What to work on: From the material below, copy each line that holds the word "agent".

Records supplied:
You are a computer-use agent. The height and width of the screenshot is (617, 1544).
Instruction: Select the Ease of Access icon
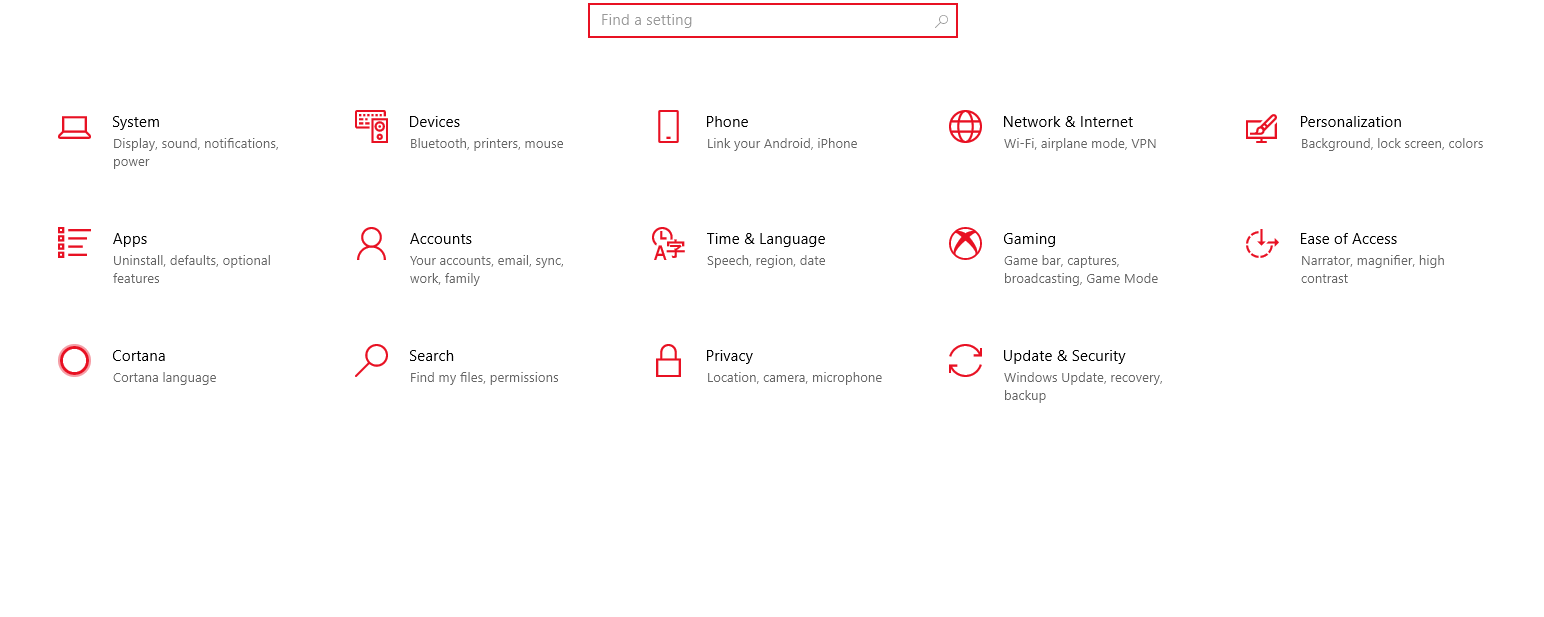[1262, 245]
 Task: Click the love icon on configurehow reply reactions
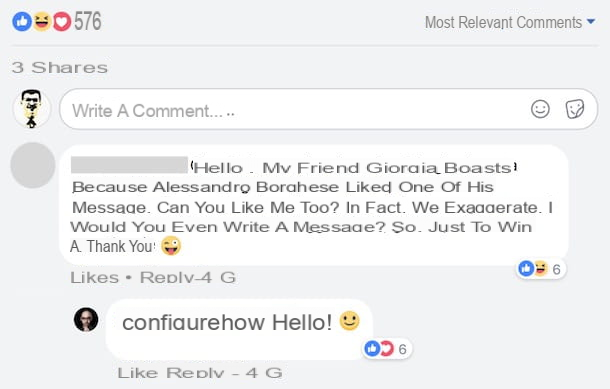pyautogui.click(x=387, y=348)
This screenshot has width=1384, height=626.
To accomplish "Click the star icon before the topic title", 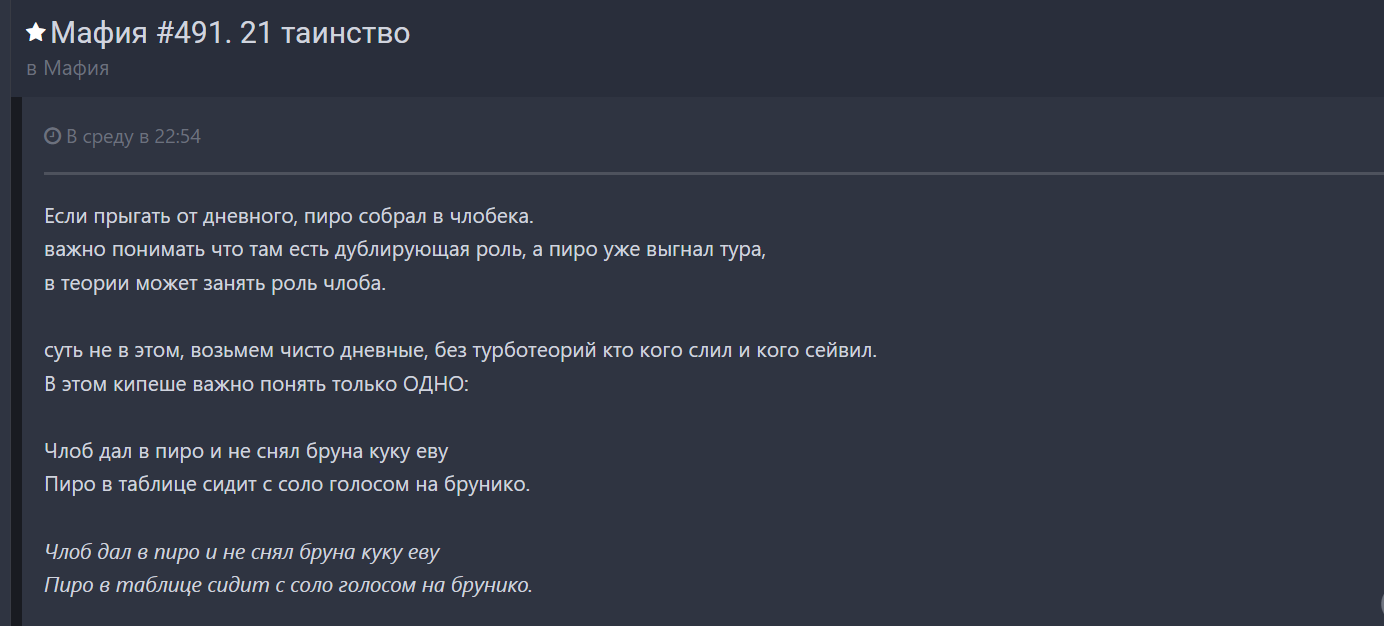I will point(36,33).
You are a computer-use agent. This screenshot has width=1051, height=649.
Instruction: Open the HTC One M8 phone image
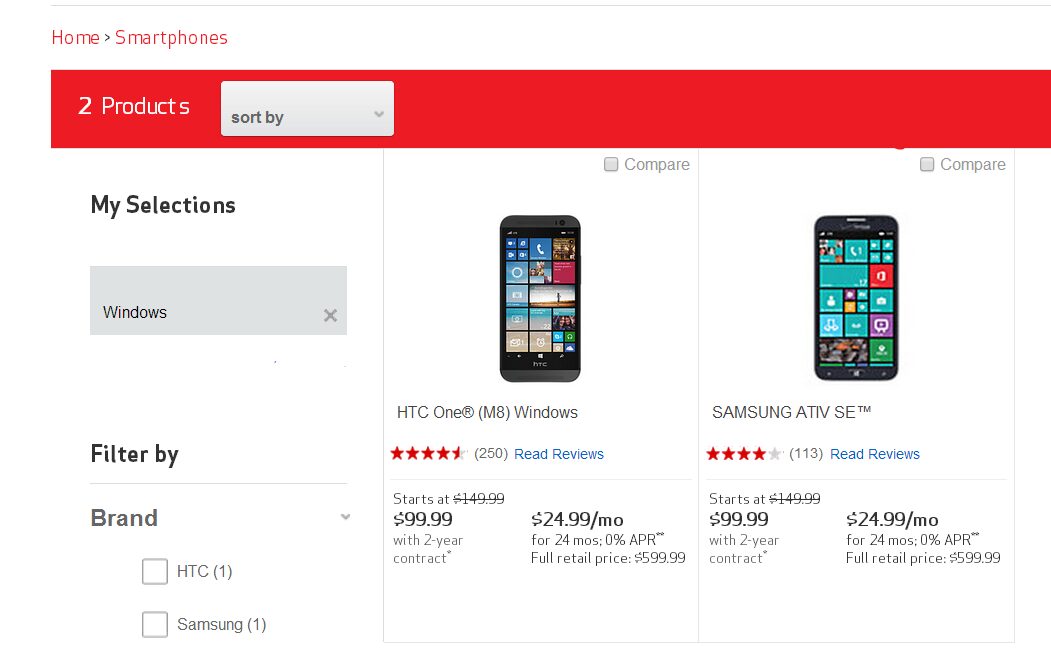[x=540, y=298]
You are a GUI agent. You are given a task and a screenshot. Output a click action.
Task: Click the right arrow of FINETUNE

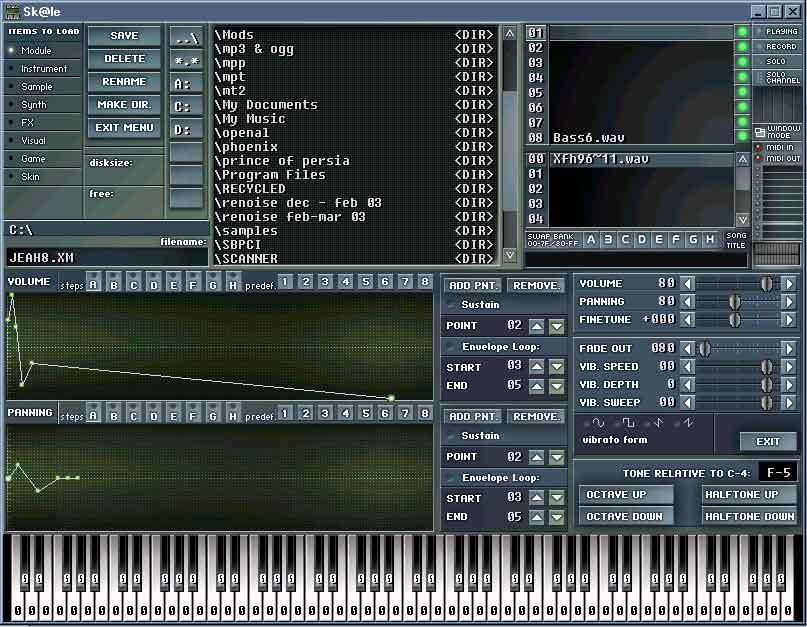pos(789,319)
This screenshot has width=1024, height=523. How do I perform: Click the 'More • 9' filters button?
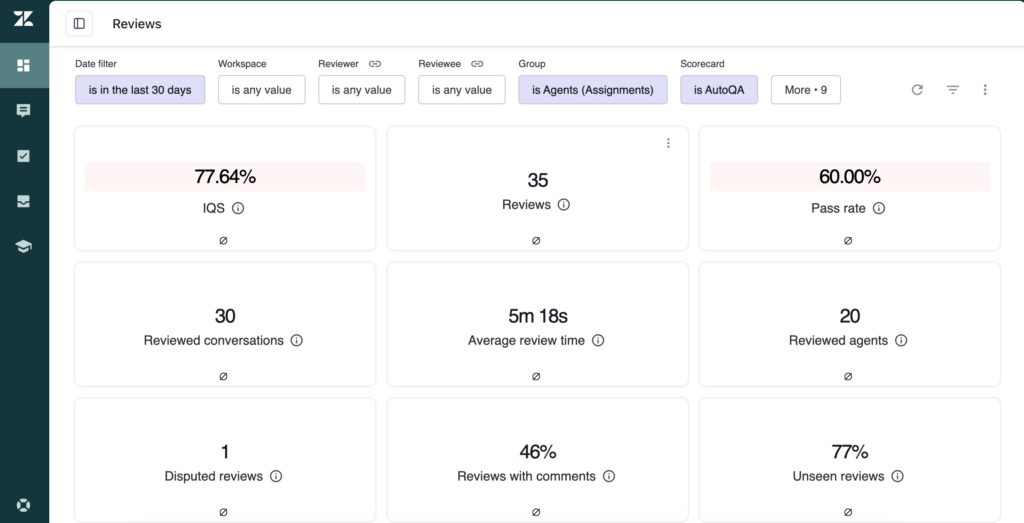[x=805, y=90]
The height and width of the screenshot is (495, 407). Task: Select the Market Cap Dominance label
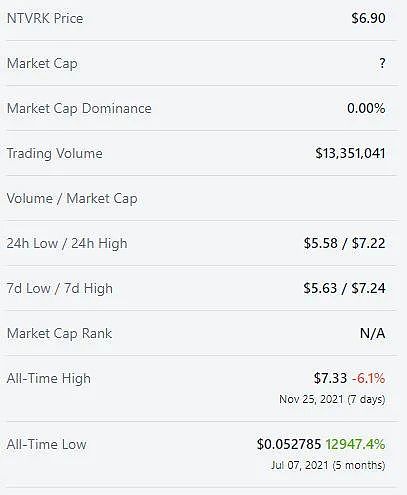(79, 109)

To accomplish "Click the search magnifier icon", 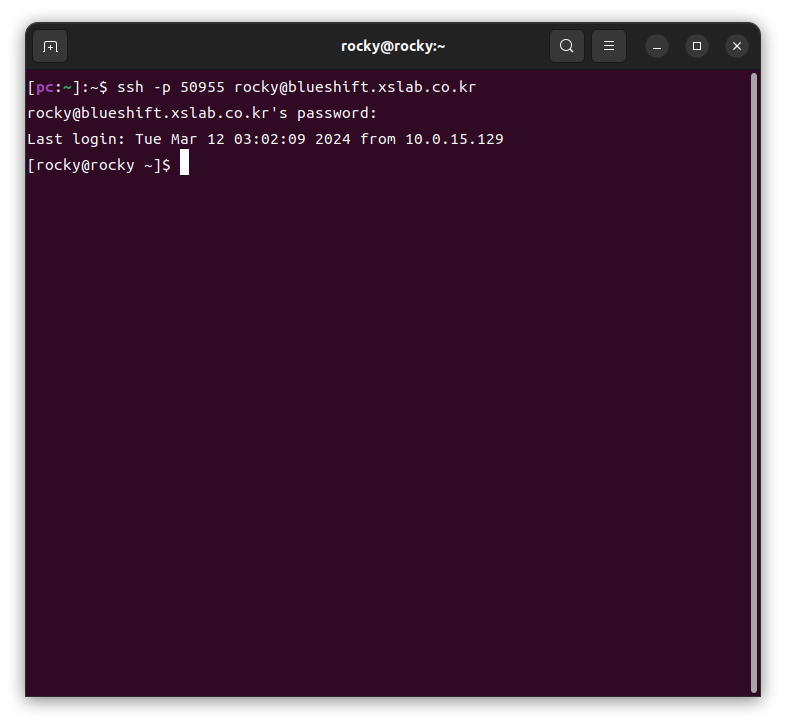I will [x=567, y=46].
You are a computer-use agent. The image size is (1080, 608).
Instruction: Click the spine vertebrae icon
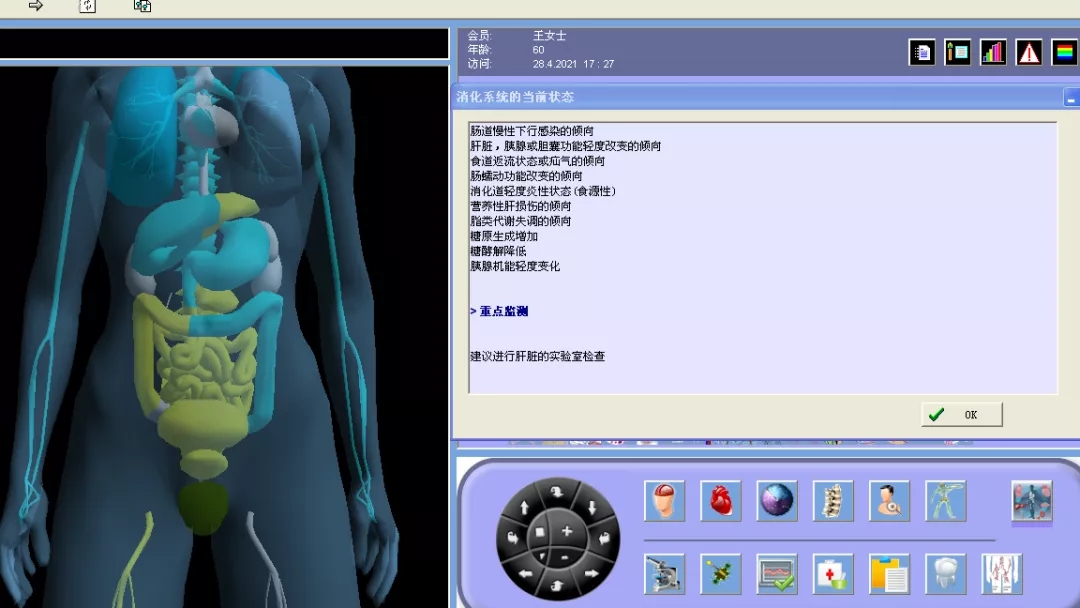(x=833, y=500)
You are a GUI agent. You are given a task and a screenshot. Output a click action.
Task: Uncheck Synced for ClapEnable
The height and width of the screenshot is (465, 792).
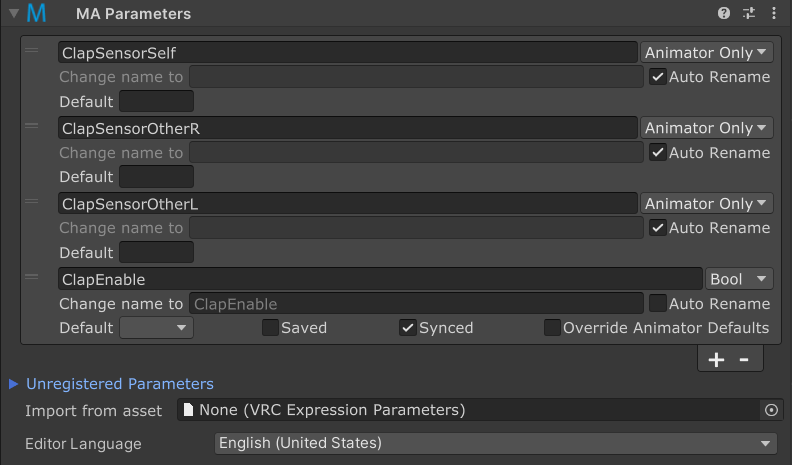408,328
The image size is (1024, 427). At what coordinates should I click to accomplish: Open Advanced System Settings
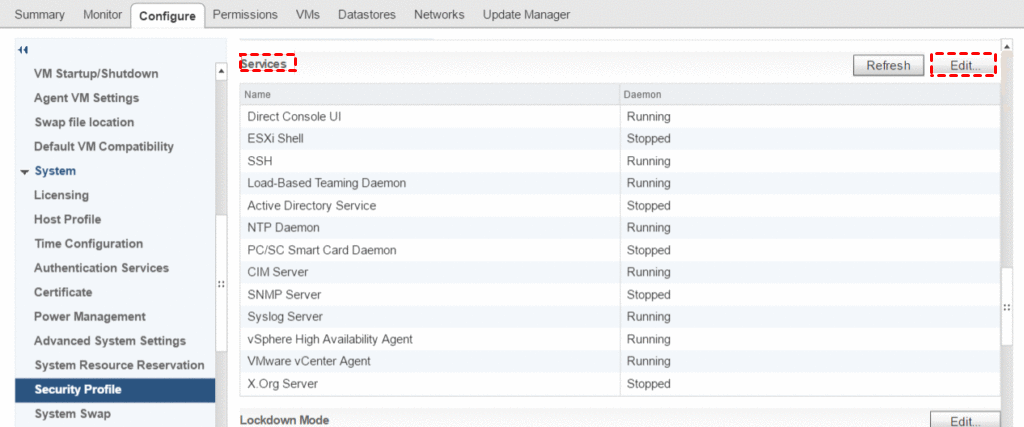(109, 341)
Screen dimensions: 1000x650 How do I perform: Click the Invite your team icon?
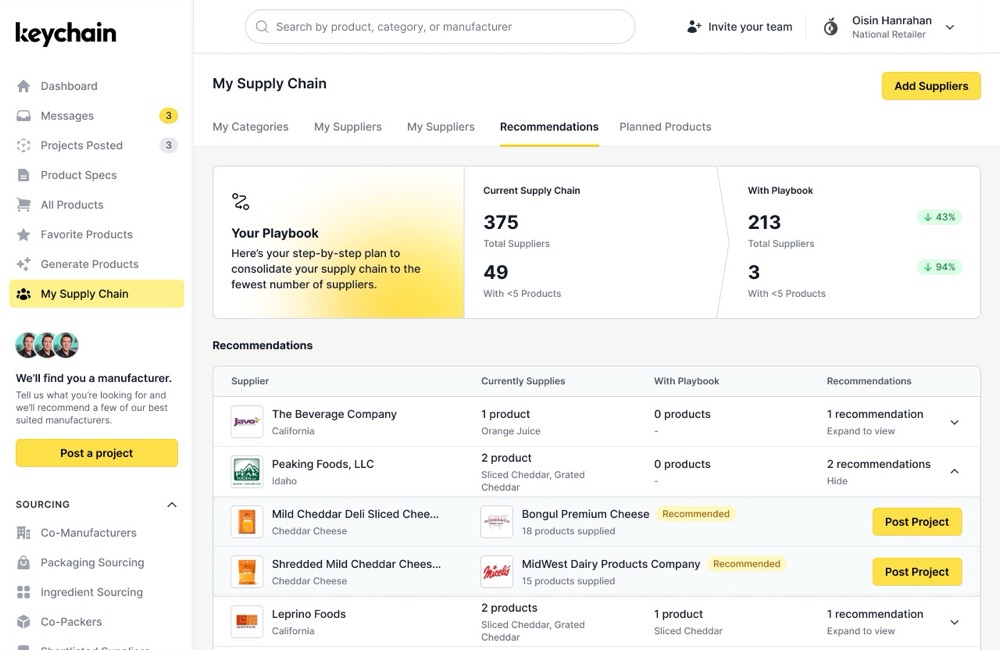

Output below:
You are a computer-use agent. The height and width of the screenshot is (617, 1544).
You are a computer-use agent. This screenshot has width=1051, height=649.
You are a GUI agent. You are given a task and a screenshot. Output a click action.
You are a computer-use agent. The image size is (1080, 608).
You are a GUI agent. You are given a task and a screenshot. Output a click action.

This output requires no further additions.